Dott. DONGIACOMO Giuseppe – Consigliere –

ha pronunciato la seguente:

ORDINANZA

sul ricorso 3019/2015 proposto da:

P.M.M., F.A., elettivamente domiciliate in ROMA, V.LE DELLE MILIZIE 106, presso lo studio dell’avvocato DOMENICO BELLANTONI, rappresentate e difese dall’avvocato GIANFRANCO MICHELE COMITO;

– ricorrenti –

contro

R.B., I.G., T.M.S., elettivamente domiciliati in ROMA, VIA FLAMINIA, 322, presso lo studio dell’avvocato ANTONIO MIRIELLO, rappresentati e difesi dall’avvocato FRANCESCO MARTINGANO;

– controricorrenti –

avverso la sentenza n. 262/2014 della CORTE D’APPELLO di CATANZARO, depositata il 18/02/2014;

udita la relazione della causa svolta nella Camera di consiglio del 05/12/2018 dal Consigliere Dott.

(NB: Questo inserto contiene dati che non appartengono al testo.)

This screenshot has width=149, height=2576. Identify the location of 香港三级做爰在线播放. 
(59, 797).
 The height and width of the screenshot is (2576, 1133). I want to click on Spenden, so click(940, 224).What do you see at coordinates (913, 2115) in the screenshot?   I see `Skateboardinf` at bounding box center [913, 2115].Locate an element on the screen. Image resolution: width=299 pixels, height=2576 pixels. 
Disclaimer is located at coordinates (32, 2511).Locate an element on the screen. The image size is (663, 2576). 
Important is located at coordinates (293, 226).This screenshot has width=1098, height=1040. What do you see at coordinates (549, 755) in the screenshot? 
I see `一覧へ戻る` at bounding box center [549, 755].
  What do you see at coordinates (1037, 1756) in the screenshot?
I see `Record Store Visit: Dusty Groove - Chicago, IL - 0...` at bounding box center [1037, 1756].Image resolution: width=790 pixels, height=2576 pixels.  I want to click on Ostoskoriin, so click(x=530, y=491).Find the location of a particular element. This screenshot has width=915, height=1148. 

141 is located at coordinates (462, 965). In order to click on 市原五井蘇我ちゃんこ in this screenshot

ROSSANA GIANNACCARI.

FATTI DI CAUSA

1. Con ricorso per denuncia di nuova opera, depositato innanzi al Pretore di Vibo Valentia il 9 dicembre 1992, P.M.M. e F.A., premesso di essere titolari di servitù di passaggio, costituita con atto del 16.10.1990, deducevano che R.B. e I.G., proprietari del fondo servente, avevano eretto un muro di recinzione che ostacolava l’esercizio della servitù; chiedevano, pertanto, la sospensione dei lavori ed il ripristino dello stato dei luoghi.

1.1 Con sentenza del 2.7.1997, il Pretore di Vibo Valentia dichiarava il difetto di legittimazione passiva di R.B. e condannava I.G. a ripristinare il percorso della servitù di passaggio.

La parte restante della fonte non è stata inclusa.